> _Text excerpt_:
Thanks for the pointers.

>> +	then
>> +		watchman watch-list |
> 
> Then with the above fixed, trying to run 'watchman' triggers another
> error if it's not installed:
> 
>   $ GIT_TEST_FSMONITOR="$PWD"/t7519/fsmonitor-none ./t5570-git-daemon.sh 
>   [...]
>   ok 21 - hostname interpolation works after LF-stripping
>   ./t5570-git-daemon.sh: 1484: ./t5570-git-daemon.sh: watchman: not found
>   # failed 1 among 21 test(s)
> 
> I think we need an additional condition to run this only if
> 't7519/fsmonitor-watchman' is used in the tests.

The intention is to enable a test-suite-wide run using GIT_TEST_FSMONITOR,
and that can only use watchman (currently). Barring wanting to unset the
variable if it was set on purpose in a test script, the other options do
not actually return correct values to make use of the feature.

>> +			grep "$TRASH_DIRECTORY" |
>> +			sed "s/\t\"//g" |
>> +			sed "s/\",//g" >repo-list
>> +
>> +		for repo in $(cat repo-list)
>> +		do
>> +			watchman watch-del "$repo"
>> +		done
>> +	fi
>> +}
>> diff --git a/t/test-lib.sh b/t/test-lib.sh
>> index 30b07e310f..067a432ea5 100644
>> --- a/t/test-lib.sh
>> +++ b/t/test-lib.sh
>> @@ -1072,6 +1072,8 @@ test_atexit_handler () {
>>  	# sure that the registered cleanup commands are run only once.
>>  	test : != "$test_atexit_cleanup" || return 0
>>  
>> +	test_clear_watchman
> 
> I'm not sure where to put this call, but this is definitely not the
> right place for it.  See that 'return 0' above in the context?  That's
> where the test_atexit_handler function returns early when no atexit
> handler commands are set, i.e. in all test scripts that don't involve
> some kind of daemons, thus this call is not invoked in the majority of
> test scripts.

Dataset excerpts

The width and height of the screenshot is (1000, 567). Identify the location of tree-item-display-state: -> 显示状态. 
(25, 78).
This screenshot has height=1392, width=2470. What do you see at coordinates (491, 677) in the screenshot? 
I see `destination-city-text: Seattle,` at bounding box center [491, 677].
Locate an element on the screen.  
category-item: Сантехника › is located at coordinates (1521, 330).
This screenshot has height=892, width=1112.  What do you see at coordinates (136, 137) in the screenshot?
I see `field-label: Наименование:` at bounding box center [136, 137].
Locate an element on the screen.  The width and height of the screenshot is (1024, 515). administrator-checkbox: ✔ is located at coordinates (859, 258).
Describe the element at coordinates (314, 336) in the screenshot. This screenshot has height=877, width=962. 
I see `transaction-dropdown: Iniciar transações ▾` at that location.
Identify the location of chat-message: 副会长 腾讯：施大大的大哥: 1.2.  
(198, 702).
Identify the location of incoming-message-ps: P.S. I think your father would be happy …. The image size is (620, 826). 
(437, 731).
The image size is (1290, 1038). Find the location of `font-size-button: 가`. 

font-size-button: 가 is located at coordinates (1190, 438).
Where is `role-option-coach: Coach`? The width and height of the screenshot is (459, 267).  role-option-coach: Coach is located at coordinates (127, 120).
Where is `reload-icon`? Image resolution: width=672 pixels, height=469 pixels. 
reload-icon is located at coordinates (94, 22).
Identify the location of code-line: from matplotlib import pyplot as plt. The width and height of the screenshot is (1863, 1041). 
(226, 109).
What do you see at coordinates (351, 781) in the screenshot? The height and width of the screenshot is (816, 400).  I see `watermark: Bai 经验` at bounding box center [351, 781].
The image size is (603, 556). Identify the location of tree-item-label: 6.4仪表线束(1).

> _Task requirements_:
1. According to the watchman test discussion, why is the spot chosen for the test_clear_watchman call not the right place?
2. Carry on the watchman test discussion from its last sentence.

> _Outputs in order_:
1. It comes after the early 'return 0' in test_atexit_handler, which returns when no atexit handler commands are set, so the call is skipped in most test scripts.

2.
Ah, I misunderstood the point of test_atexit_handler.

> Simply moving this call before that early return is not good, because
> then it would be invoked twice.
> 
> An option would be to register this call as an atexit command
> somewhere late in 'test-lib.sh' (around where GIT_TEST_GETTEXT_POISON
> is restored, perhaps).  That way it would be invoked most of the time,
> and it would be invoked only once, but I'm not sure how it would work
> out with test scripts that unset GIT_TEST_FSMONITOR somewhere in the
> middle for the remainder of the test script.  However, register the
> atexit command only if GIT_TEST_FSMONITOR is set (to something
> watchman-specific), so it won't be invoked at all if
> GIT_TEST_FSMONITOR is not set, and thus it won't generate additional
> test output and trace.
> 
> I don't have a better idea.

Shouldn't it be sufficient to add it into test_done? If the test fails,
then we could leave watches open, but that's no worse than we had without
this test_clear_watchman method.

Thanks,
-Stolee
SZEDER Gábor Dec. 9, 2019, 11:40 p.m. UTC | #3
On Mon, Dec 09, 2019 at 09:12:37AM -0500, Derrick Stolee wrote:
> >> +		watchman watch-list |
> > 
> > Then with the above fixed, trying to run 'watchman' triggers another
> > error if it's not installed:
> > 
> >   $ GIT_TEST_FSMONITOR="$PWD"/t7519/fsmonitor-none ./t5570-git-daemon.sh 
> >   [...]
> >   ok 21 - hostname interpolation works after LF-stripping
> >   ./t5570-git-daemon.sh: 1484: ./t5570-git-daemon.sh: watchman: not found
> >   # failed 1 among 21 test(s)
> > 
> > I think we need an additional condition to run this only if
> > 't7519/fsmonitor-watchman' is used in the tests.
> 
> The intention is to enable a test-suite-wide run using GIT_TEST_FSMONITOR,
> and that can only use watchman (currently).

I've just run 'GIT_TEST_FSMONITOR=$(pwd)/t7519/fsmonitor-all make',
and it only failed one test in 't0090-cache-tree.sh', but the fix is
already in 'pu' in 61eea521fe (fsmonitor: do not compare bitmap size
with size of split index, 2019-11-13).


> >> diff --git a/t/test-lib.sh b/t/test-lib.sh
> >> index 30b07e310f..067a432ea5 100644
> >> --- a/t/test-lib.sh
> >> +++ b/t/test-lib.sh
> >> @@ -1072,6 +1072,8 @@ test_atexit_handler () {
> >>  	# sure that the registered cleanup commands are run only once.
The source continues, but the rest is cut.